- [RECORDS FOR THIS EXERCISE]:
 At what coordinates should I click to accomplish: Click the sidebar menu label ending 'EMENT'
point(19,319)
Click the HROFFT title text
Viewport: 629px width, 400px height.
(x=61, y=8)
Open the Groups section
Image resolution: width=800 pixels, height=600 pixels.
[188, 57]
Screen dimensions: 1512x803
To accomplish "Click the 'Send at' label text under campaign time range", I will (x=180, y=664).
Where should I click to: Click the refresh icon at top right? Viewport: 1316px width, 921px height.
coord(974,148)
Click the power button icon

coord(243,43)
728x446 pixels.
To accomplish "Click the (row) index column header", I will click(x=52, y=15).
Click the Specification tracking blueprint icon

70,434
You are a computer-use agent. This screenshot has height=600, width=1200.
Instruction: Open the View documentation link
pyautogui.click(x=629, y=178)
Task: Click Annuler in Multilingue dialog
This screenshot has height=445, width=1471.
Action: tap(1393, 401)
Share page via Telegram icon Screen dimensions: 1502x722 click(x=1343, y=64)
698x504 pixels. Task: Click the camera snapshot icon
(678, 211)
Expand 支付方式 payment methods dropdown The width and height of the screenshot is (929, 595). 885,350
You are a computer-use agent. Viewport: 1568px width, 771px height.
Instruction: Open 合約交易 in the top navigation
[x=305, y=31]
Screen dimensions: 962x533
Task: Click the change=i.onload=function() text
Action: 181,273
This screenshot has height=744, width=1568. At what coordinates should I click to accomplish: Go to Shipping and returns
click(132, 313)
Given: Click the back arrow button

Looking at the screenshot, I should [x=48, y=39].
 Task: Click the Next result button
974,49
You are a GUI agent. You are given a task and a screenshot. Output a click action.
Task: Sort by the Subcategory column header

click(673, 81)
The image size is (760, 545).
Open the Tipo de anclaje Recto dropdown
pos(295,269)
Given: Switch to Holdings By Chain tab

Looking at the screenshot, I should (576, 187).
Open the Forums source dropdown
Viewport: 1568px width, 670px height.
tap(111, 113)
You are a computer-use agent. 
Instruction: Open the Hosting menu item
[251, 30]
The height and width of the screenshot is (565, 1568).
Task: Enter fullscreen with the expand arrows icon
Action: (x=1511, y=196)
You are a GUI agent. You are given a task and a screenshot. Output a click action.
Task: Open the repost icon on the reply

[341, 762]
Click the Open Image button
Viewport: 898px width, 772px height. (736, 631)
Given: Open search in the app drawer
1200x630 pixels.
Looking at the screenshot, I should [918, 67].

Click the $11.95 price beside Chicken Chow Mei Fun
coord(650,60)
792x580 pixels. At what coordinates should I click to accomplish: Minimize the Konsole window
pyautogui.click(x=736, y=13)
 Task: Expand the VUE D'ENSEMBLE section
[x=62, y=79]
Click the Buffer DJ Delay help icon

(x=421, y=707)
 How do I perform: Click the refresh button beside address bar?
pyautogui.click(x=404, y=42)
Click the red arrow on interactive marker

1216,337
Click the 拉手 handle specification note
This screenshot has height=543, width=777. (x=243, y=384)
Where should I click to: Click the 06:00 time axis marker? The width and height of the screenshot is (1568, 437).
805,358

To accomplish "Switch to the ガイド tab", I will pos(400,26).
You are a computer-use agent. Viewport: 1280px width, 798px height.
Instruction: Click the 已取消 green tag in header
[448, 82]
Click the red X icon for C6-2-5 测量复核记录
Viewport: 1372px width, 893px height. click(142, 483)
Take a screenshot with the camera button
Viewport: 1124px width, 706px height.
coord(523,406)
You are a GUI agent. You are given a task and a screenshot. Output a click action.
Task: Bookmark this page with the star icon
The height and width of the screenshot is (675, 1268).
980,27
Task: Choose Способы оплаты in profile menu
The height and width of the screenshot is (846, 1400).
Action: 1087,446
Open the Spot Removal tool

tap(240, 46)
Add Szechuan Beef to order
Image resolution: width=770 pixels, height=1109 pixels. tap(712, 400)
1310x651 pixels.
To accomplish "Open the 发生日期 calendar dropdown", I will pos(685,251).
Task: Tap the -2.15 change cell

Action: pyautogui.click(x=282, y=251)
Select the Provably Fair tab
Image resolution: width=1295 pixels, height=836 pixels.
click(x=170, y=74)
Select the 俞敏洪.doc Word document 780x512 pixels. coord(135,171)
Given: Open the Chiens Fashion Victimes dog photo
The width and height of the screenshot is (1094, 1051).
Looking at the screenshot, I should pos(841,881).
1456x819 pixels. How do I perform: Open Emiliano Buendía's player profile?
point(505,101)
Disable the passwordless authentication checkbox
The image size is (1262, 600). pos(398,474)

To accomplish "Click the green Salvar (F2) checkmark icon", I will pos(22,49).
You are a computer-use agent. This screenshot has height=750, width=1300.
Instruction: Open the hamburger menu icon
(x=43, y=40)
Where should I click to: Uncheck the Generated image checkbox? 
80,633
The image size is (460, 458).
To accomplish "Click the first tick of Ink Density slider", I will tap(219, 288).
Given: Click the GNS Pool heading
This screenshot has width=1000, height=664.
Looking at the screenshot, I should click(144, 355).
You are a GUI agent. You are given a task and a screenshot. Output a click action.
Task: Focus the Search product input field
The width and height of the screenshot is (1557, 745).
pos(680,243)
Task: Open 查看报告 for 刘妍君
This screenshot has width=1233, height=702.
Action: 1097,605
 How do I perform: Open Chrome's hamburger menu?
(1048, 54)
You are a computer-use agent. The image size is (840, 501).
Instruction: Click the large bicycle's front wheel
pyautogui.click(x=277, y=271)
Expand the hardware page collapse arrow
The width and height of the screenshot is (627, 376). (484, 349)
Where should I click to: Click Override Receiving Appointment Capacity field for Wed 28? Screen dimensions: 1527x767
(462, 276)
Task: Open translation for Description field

- [WHAT YOU WILL DO]: Using only the listing above, restate exactly the lines from the line containing "Select the 俞敏洪.doc" through the line containing "You are a computer-use agent. The", both included.

- [YOUR RESPONSE]:
Select the 俞敏洪.doc Word document 780x512 pixels. coord(135,171)
Given: Open the Chiens Fashion Victimes dog photo
The width and height of the screenshot is (1094, 1051).
Looking at the screenshot, I should pos(841,881).
1456x819 pixels. How do I perform: Open Emiliano Buendía's player profile?
point(505,101)
Disable the passwordless authentication checkbox
The image size is (1262, 600). pos(398,474)

To accomplish "Click the green Salvar (F2) checkmark icon", I will pos(22,49).
You are a computer-use agent. This screenshot has height=750, width=1300.
Instruction: Open the hamburger menu icon
(x=43, y=40)
Where should I click to: Uncheck the Generated image checkbox? 
80,633
The image size is (460, 458).
To accomplish "Click the first tick of Ink Density slider", I will tap(219, 288).
Given: Click the GNS Pool heading
This screenshot has width=1000, height=664.
Looking at the screenshot, I should click(144, 355).
You are a GUI agent. You are given a task and a screenshot. Output a click action.
Task: Focus the Search product input field
The width and height of the screenshot is (1557, 745).
pos(680,243)
Task: Open 查看报告 for 刘妍君
This screenshot has width=1233, height=702.
Action: 1097,605
 How do I perform: Open Chrome's hamburger menu?
(1048, 54)
You are a computer-use agent. The image size is (840, 501).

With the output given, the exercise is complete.